*Listed entries*
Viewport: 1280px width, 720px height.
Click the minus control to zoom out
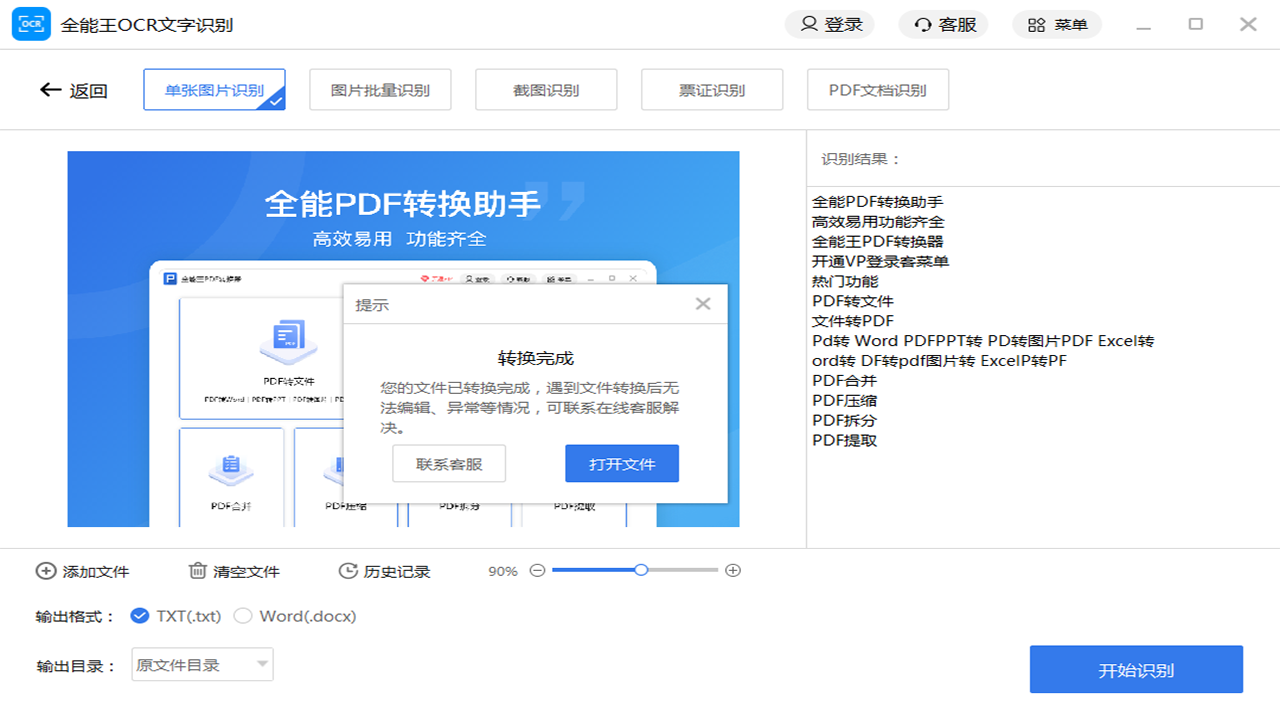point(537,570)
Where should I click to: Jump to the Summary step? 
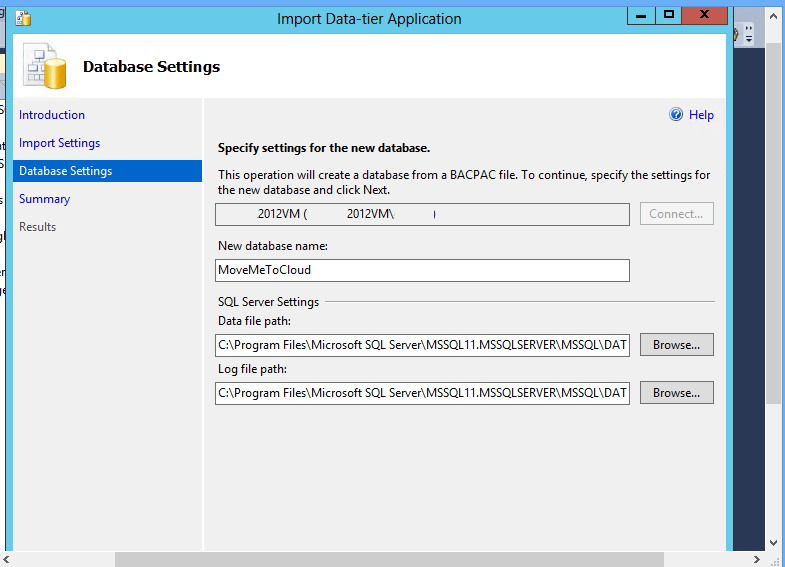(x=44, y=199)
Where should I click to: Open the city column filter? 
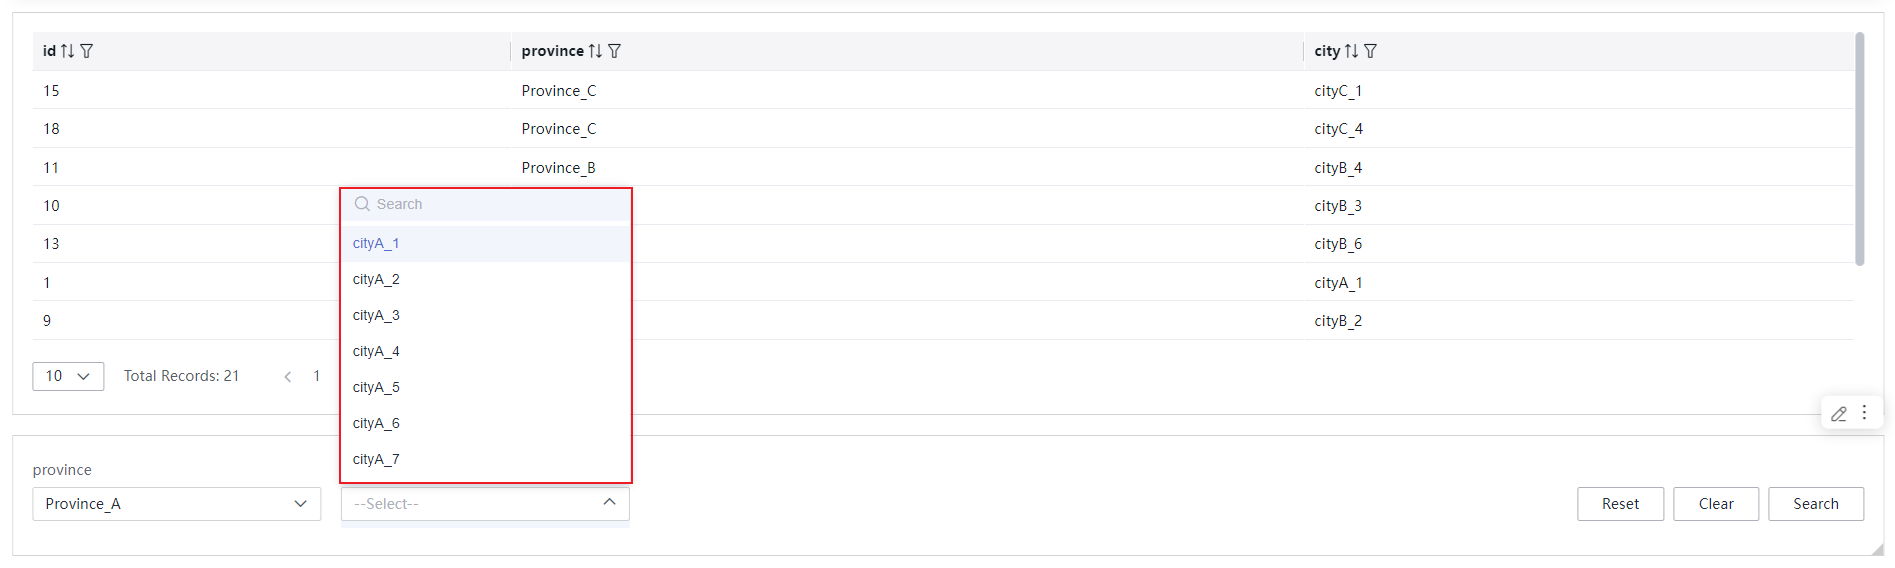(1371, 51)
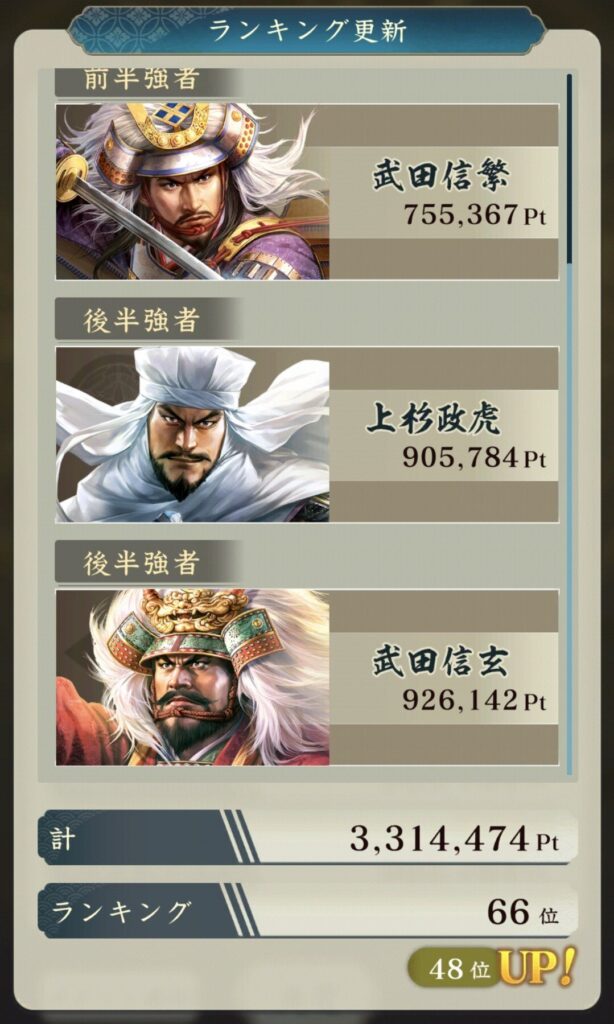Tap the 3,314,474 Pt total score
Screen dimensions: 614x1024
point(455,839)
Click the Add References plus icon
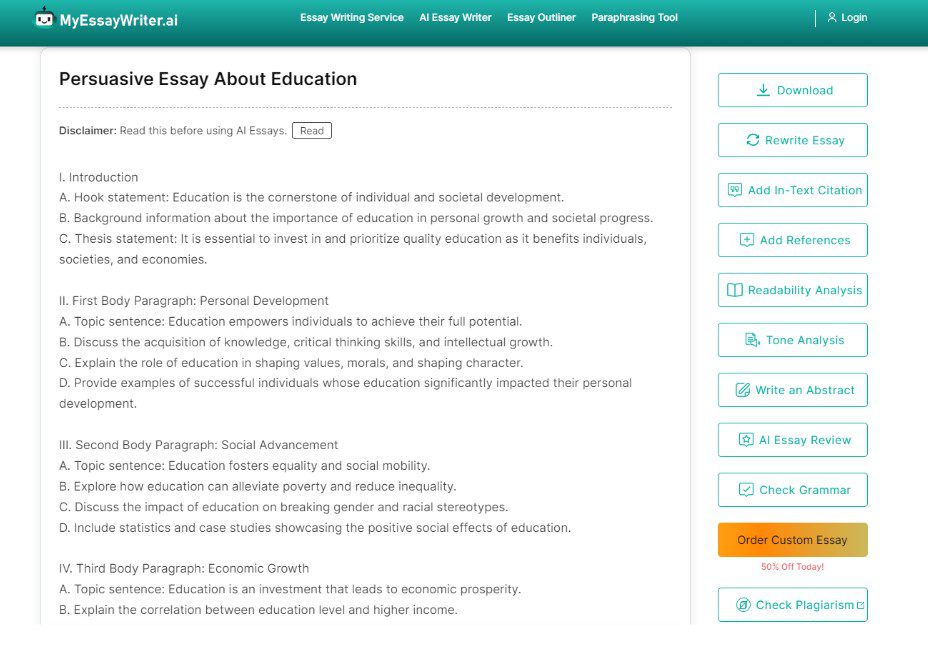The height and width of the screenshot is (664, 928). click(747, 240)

*Exercise*
Copy out the data exactly and keep the pictures out.

*Task response*
Viewport: 1280px width, 720px height.
Click the minus control to zoom out
point(537,570)
Where should I click to: Jump to the Summary step? 
(x=44, y=199)
Where should I click to: Open the city column filter? 
(1371, 51)
Tap the 3,314,474 Pt total score
Screen dimensions: 614x1024
point(455,839)
Click the Add References plus icon
The height and width of the screenshot is (664, 928). click(747, 240)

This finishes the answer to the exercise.